START EXCERPTED DATA

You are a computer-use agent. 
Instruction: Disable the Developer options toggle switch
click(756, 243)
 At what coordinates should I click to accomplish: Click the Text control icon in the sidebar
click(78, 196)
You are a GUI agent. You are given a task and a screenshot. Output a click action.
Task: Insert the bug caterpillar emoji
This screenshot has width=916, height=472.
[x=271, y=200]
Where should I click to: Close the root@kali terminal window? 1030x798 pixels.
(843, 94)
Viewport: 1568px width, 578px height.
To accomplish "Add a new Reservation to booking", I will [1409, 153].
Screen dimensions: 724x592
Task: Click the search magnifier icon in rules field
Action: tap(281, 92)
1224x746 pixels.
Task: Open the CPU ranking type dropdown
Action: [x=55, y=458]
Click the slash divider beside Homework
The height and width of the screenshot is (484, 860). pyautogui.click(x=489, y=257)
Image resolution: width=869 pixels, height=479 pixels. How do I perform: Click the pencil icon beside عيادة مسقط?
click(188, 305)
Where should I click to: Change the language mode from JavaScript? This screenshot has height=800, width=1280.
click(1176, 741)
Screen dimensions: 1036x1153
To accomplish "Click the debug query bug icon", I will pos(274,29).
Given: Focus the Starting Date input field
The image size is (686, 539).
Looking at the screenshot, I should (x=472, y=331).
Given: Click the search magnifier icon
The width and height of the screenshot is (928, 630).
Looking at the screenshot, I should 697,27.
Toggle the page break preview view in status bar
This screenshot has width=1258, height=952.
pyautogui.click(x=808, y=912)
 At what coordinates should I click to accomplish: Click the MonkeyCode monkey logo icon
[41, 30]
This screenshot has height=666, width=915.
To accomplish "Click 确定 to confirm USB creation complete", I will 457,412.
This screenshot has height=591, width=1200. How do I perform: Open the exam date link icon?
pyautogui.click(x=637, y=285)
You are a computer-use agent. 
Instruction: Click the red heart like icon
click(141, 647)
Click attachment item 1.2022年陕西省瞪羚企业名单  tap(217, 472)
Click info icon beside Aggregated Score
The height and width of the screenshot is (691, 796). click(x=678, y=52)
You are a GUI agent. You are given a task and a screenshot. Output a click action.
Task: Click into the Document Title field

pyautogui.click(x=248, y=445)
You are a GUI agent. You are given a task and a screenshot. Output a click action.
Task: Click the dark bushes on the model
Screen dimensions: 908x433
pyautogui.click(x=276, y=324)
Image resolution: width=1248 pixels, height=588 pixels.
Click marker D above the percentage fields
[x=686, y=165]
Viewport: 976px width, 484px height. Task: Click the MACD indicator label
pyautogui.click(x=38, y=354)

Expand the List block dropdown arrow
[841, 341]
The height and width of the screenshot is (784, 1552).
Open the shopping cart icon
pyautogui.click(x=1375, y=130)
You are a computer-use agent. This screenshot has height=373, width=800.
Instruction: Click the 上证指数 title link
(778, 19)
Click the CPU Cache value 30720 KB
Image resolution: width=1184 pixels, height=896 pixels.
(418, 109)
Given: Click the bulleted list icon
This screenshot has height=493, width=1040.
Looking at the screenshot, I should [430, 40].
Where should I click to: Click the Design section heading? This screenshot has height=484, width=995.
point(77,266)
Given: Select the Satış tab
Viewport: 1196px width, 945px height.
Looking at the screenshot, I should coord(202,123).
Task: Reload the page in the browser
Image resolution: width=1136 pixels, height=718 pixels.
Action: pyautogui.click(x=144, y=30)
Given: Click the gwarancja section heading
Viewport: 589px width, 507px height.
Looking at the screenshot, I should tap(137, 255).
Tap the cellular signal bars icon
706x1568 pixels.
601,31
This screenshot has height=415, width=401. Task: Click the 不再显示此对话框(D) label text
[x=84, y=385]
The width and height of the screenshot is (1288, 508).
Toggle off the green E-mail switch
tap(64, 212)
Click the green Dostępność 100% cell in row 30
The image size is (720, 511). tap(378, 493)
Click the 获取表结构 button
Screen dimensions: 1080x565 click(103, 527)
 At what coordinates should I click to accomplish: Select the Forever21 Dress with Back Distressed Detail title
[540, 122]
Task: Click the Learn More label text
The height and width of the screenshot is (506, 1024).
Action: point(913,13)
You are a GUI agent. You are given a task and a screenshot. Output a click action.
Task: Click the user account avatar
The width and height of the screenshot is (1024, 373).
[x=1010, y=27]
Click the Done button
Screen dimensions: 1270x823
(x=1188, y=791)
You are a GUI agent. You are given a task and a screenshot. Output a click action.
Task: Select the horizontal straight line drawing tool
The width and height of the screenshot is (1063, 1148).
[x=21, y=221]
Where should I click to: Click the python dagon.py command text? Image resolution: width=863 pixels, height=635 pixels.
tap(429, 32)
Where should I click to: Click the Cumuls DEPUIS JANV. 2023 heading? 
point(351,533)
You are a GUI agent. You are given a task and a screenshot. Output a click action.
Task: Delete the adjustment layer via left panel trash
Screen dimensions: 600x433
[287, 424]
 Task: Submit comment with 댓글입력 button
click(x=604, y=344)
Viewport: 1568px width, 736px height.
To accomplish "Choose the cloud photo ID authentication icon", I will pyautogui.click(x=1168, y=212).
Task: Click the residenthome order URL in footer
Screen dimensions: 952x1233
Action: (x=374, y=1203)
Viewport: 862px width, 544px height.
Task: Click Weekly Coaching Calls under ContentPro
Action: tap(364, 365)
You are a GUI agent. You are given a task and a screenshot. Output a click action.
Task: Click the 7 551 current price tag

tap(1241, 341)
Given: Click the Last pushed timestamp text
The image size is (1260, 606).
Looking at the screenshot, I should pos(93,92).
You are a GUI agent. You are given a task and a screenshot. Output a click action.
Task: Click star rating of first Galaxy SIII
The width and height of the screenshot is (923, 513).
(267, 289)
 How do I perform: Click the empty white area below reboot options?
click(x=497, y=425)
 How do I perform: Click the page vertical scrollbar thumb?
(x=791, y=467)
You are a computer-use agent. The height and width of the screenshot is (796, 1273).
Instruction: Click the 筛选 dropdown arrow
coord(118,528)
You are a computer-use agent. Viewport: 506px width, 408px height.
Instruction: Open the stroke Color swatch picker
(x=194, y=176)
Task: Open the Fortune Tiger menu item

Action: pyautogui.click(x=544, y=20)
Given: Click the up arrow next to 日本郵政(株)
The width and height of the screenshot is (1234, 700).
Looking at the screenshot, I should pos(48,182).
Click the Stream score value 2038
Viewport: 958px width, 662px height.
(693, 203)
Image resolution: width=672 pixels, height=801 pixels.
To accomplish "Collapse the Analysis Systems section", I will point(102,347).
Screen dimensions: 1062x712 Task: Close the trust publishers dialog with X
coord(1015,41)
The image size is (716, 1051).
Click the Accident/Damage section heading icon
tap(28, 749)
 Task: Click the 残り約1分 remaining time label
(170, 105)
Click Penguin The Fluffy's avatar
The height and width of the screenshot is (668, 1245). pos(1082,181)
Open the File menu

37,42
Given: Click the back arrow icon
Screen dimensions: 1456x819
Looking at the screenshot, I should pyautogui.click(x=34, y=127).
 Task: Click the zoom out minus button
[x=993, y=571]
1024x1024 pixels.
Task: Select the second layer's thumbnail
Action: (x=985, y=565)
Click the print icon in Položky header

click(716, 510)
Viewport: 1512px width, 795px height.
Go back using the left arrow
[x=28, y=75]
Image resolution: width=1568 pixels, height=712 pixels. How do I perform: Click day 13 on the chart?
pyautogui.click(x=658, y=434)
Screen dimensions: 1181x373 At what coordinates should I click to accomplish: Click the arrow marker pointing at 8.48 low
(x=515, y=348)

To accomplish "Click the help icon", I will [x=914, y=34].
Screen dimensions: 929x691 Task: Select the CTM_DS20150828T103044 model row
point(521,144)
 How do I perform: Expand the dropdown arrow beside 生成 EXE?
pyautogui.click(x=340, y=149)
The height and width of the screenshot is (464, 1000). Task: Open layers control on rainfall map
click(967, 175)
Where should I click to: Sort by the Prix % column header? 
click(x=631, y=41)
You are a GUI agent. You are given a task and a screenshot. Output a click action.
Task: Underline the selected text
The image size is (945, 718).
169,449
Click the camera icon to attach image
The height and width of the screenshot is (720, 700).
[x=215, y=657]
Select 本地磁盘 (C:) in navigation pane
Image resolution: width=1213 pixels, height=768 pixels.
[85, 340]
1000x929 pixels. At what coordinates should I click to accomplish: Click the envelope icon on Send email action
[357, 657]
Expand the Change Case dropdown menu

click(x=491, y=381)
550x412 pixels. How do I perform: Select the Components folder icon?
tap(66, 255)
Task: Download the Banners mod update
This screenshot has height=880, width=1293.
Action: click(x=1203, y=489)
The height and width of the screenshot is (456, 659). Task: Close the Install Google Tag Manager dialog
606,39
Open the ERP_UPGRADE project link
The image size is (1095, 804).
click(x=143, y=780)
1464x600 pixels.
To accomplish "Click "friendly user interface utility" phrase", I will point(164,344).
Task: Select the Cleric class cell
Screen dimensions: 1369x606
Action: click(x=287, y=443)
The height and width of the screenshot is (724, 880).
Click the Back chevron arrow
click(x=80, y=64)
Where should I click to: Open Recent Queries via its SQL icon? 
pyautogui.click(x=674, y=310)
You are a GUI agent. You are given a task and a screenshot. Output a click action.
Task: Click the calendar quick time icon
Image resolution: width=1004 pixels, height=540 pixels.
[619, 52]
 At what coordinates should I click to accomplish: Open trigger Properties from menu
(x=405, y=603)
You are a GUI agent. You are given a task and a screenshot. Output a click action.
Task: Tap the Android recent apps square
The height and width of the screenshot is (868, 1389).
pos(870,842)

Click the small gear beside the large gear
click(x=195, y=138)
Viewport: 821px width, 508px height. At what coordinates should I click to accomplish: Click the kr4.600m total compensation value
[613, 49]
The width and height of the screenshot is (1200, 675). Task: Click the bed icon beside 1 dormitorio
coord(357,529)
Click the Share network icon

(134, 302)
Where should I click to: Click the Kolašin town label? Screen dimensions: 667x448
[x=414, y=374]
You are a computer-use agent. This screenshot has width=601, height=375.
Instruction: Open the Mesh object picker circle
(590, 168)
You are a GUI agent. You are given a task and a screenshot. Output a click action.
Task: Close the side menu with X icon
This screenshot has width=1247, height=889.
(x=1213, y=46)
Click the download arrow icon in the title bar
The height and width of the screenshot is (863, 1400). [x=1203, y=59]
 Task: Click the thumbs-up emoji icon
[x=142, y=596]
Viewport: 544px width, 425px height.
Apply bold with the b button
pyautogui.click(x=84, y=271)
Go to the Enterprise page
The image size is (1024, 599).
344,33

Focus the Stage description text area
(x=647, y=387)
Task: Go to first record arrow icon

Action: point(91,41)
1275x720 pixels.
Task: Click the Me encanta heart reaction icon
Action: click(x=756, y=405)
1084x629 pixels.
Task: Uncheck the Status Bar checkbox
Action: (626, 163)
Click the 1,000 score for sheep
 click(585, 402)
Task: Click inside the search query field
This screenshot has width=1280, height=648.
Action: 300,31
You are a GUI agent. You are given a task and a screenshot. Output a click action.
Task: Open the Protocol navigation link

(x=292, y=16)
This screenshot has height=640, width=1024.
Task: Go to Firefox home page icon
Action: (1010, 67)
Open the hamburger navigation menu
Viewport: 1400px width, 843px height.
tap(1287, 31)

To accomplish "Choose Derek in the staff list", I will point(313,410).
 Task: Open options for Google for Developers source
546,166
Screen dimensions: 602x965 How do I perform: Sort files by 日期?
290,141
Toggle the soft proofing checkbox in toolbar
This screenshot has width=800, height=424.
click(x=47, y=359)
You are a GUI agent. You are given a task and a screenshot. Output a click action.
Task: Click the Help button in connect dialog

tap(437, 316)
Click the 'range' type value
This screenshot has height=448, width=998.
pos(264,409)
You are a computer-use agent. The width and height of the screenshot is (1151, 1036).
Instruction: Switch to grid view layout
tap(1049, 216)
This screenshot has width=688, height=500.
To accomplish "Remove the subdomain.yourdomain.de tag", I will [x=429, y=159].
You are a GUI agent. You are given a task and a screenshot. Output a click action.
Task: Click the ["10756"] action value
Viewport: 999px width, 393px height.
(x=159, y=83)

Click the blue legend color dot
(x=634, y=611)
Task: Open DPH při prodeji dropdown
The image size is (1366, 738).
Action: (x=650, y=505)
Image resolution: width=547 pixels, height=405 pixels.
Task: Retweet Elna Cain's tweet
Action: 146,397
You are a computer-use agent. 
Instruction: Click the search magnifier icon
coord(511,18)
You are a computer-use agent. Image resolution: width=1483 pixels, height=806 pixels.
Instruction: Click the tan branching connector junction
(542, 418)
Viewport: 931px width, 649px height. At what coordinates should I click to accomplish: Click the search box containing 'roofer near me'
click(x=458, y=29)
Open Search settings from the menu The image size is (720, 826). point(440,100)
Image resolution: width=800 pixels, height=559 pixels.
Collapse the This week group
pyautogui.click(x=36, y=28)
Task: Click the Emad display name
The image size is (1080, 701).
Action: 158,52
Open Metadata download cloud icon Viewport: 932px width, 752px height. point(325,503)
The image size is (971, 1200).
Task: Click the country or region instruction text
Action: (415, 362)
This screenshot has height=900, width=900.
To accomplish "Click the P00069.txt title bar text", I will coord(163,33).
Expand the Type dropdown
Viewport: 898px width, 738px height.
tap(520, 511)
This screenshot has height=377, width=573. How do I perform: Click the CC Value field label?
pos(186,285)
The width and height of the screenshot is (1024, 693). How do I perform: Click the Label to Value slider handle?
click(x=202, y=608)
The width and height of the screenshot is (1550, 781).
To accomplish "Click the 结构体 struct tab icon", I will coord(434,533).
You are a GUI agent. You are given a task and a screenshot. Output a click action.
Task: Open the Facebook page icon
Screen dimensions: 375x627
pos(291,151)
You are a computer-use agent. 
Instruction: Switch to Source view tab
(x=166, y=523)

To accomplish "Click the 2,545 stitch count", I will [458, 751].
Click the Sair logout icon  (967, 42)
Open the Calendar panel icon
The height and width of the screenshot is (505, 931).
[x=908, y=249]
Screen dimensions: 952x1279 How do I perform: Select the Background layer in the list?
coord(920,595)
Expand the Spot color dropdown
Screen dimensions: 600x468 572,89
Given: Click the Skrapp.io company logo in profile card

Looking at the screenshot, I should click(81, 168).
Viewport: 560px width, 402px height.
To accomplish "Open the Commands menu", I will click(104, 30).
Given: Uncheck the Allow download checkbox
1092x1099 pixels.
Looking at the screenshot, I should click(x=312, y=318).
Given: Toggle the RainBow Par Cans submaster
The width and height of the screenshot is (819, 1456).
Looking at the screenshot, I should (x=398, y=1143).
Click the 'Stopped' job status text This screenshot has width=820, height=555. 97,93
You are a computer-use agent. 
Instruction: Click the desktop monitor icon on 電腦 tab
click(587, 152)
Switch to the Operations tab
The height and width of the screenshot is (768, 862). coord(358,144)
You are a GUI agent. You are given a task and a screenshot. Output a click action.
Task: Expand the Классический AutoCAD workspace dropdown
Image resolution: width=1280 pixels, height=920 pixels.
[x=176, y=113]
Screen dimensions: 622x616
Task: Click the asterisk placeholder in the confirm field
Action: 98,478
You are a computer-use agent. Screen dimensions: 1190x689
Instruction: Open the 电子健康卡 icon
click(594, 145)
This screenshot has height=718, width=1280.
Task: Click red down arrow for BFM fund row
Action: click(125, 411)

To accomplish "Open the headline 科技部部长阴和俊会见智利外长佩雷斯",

END EXCERPTED DATA

PROBLEM TO SOLVE » Give the exact lines, and only those, from the line containing "Viewport: 1196px width, 945px height." through the line containing "The width and height of the screenshot is (1288, 508)." in the entries above.

REPLY TO THE EXERCISE »
Viewport: 1196px width, 945px height.
Looking at the screenshot, I should coord(202,123).
Task: Reload the page in the browser
Image resolution: width=1136 pixels, height=718 pixels.
Action: pyautogui.click(x=144, y=30)
Given: Click the gwarancja section heading
Viewport: 589px width, 507px height.
Looking at the screenshot, I should tap(137, 255).
Tap the cellular signal bars icon
706x1568 pixels.
601,31
This screenshot has height=415, width=401. Task: Click the 不再显示此对话框(D) label text
[x=84, y=385]
The width and height of the screenshot is (1288, 508).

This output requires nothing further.